We also have the possibility to work with clinical metadata (like gender or smoking status) to build more complex models.

4. Differential Expression Analysis

4.1. Setup DESeq2

The DESeq2 model estimates gene-wise log2 fold changes by comparing the mean expression levels between groups. As shown below, if the treatment and control means differ substantially for a given gene (Gene A), a non-zero log2 fold change is observed, which indicate differential expression.

Workflow

# -------------------------------
# If using tximport
# -------------------------------

# Assume 'colData' is a data frame with sample information
# and row names matching sample identifiers in txi$counts
# dds <- DESeqDataSetFromTximport(countData = txi, colData = colData, design = ~ condition + batch)

# -------------------------------
# If using TCGA
# -------------------------------

# Extract count matrix and sample metadata
count_matrix <- assay(kich_data)
sample_info <- as.data.frame(colData(kich_data))

# Ensure matching order
count_matrix <- count_matrix[, match(rownames(sample_info), colnames(count_matrix))]
stopifnot(all(rownames(sample_info) == colnames(count_matrix)))

# Create DESeq2 objects
dds <- DESeqDataSetFromMatrix(countData = count_matrix,
                              colData = sample_info,
                              design = ~ sample_type)

====

### Work instructions
Can you carry on the DESeq2 differential expression tutorial above, starting right after its final line of code?

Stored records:
====

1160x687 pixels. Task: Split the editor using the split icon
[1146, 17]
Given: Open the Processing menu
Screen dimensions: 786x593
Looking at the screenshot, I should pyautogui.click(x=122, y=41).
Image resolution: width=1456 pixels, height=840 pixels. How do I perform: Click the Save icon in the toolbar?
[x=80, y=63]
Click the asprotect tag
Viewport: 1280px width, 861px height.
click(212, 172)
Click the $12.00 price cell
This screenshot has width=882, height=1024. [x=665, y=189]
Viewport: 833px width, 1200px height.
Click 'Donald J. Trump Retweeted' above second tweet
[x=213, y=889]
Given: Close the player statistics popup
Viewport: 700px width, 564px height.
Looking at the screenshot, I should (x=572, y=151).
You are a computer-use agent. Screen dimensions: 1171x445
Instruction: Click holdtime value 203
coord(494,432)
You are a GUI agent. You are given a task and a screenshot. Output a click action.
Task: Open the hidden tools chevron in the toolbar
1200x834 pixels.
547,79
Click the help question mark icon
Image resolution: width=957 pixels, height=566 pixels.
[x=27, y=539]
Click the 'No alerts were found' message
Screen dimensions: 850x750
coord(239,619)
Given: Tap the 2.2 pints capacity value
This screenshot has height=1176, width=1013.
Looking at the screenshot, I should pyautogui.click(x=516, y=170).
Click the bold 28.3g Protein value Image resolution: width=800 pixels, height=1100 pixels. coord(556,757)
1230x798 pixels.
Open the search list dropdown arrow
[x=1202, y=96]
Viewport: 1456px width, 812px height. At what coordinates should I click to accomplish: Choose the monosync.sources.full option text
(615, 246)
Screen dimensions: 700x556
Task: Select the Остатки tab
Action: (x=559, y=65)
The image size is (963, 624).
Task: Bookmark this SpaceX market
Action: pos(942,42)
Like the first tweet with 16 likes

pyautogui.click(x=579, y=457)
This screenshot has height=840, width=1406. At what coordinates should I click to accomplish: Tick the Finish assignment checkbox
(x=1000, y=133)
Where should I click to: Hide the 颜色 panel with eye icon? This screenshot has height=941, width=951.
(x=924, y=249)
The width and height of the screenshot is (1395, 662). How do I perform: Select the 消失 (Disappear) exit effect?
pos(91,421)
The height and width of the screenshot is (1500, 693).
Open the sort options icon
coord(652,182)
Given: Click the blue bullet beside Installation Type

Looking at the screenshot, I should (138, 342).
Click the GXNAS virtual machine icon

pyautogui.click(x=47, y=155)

====

### Result of the task
dds_full <- DESeqDataSetFromMatrix(countData = count_matrix,
                                   colData = sample_info,
                                   design = ~ sample_type + gender + tobacco_smoking_status)

# Filter low-count genes
dds <- dds[rowSums(counts(dds)) > 10, ]
dds_full <- dds_full[rowSums(counts(dds_full)) > 10, ]

# Relevel reference
# This ensures that differential expression results compare other groups against 'Solid Tissue Normal'.
dds$sample_type <- relevel(dds$sample_type, ref = "Solid Tissue Normal")
dds_full$sample_type <- relevel(dds_full$sample_type, ref = "Solid Tissue Normal")

# Run the DESeq2 pipeline with robust dispersion estimation
dds <- DESeq(dds)
dds_full <- DESeq(dds_full)

# Compare models using a likelihood ratio test
dds_lrt <- DESeq(dds_full, test = "LRT", reduced = ~ sample_type)
lrt <- results(dds_lrt)
summary(lrt)

"out of 43281 with nonzero total read count"
This indicates that 43,281 genes had at least one read across all samples and were tested.

"adjusted p-value < 0.1"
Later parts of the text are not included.